A mio parere, l’utilizzo delle storie di vita in antropologia, può contribuire alla ricostruzione di una storia non astratta dalla realtà vissuta dalle persone, analizzare gli aspetti della vita quotidiana può aiutare a comprendere il senso delle attività umane, le quali spesso, in talune analisi, sembrano perderlo. Per ogni evento analizzato bisognerebbe chiedersi che significato ebbe quest’ultimo nella vita delle persone comuni (Samuel 1978: 105), ogni essere umano costituisce infatti la propria storia attribuendo un senso agli eventi che ha vissuto, ciò significa che non esiste una storia generale che include tutte le storie personali, ma che esistono differenti attribuzioni di senso agli eventi e che conseguentemente ciò produce dei racconti di vita differenti gli uni dagli altri (Fabietti, Matera 1999: 94). Gli interlocutori degli antropologi sono dei soggetti autori di racconti, di interpretazioni del mondo, in grado di conferire significati alla propria esperienza del vissuto (Rampazi 1991: 129), e basare un’analisi su di essi ritengo possa essere considerato un modo per arricchire la conoscenza antropologica. La conoscenza culturale e sociale, in particolare nel 1800, sino a fine 1900, ha spesso puntato ad individuare regole e leggi della vita collettiva, presentandosi come una scienza “dura”, oggettiva e con valenza generalizzante; la presa in considerazione delle storie di vita, delle biografie, per arrivare ad una conoscenza, si colloca sul versante della comprensione, proprio delle discipline storico- letterarie, delle scienze interpretative (Clemente 2013: 176), è una scelta relativamente nuova e può apportare, a mio parere, diversi contributi alla materia antropologica.

Ho deciso di svolgere la mia ricerca sul campo focalizzandomi su una storia di vita, basandomi sulla memoria della mia interlocutrice nel tentativo di avvicinarmi alla comprensione di un mondo, della storia di un mondo. Ogni individuo è dotato di memoria, la memoria è un utile strumento nei campi d’indagine della conoscenza, non solo, è un’attività primaria per la produzione di significati; il ricordare può delinearsi come uno sforzo di rielaborazione e trasmissione di significati del passato per il presente (Passerini 1988: 106).
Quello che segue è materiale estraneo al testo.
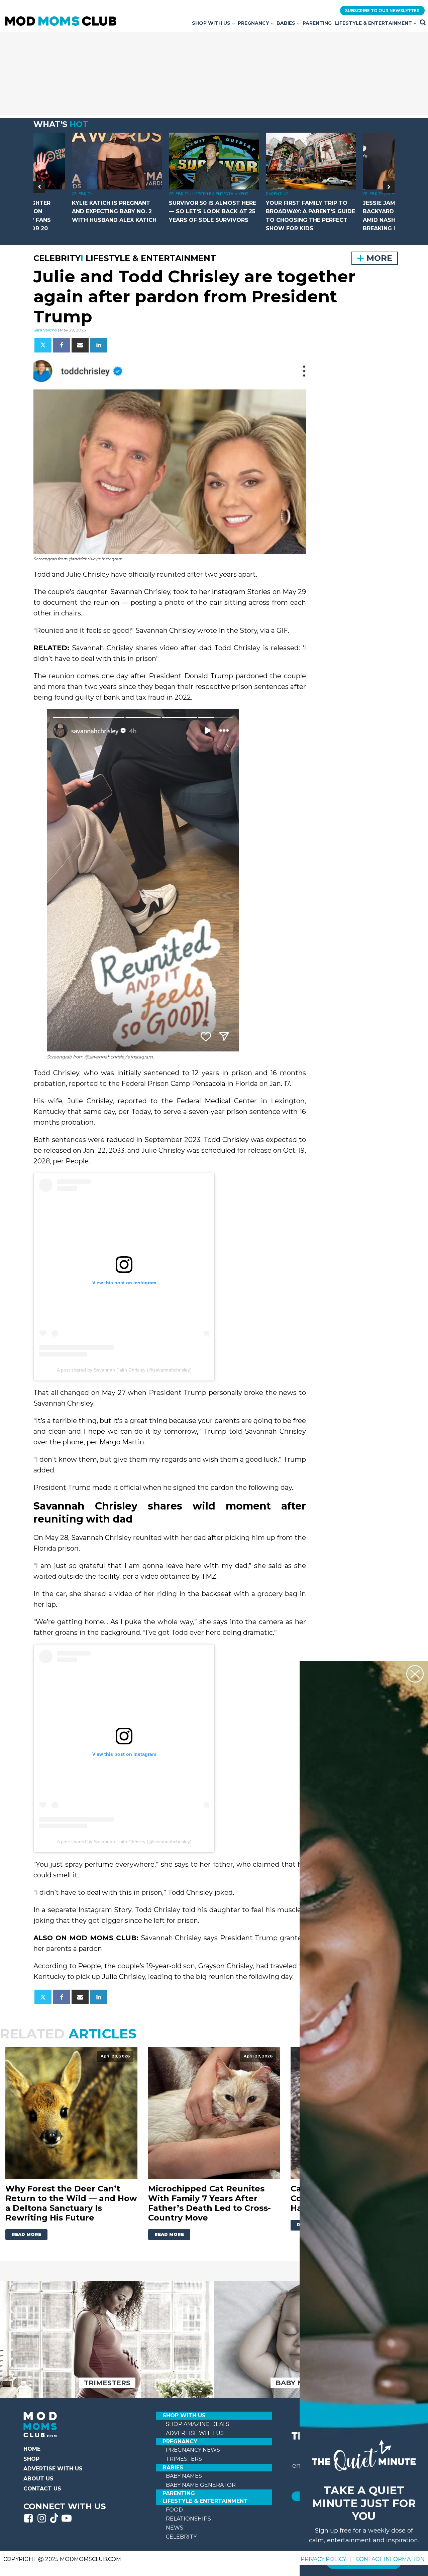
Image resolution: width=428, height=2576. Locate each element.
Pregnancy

Ho voluto dedicarmi all’analisi di una biografia per cercare di arrivare a comprendere il senso che hanno avuto determinate vicende storiche e sociali sulla vita di una persona, volevo tentare di andare oltre la storia generale per arrivare ad una comprensione più soddisfacente dei fatti, con le parole di Paolo Jedlowski:

Ciò che gli storici del quotidiano cercano di fare è andare al di là dell’impersonalità delle strutture e dei processi sociali per cogliere la vita di esseri umani concreti e il modo in cui questi la comprendono. Chi si occupa del quotidiano non è interessato agli aneddoti, ma a come i grandi processi attraversano le vite dei singoli. […] è un tentativo di collegare ciò che è macroscopico al mondo microscopico (Jedlowski 2009: 49).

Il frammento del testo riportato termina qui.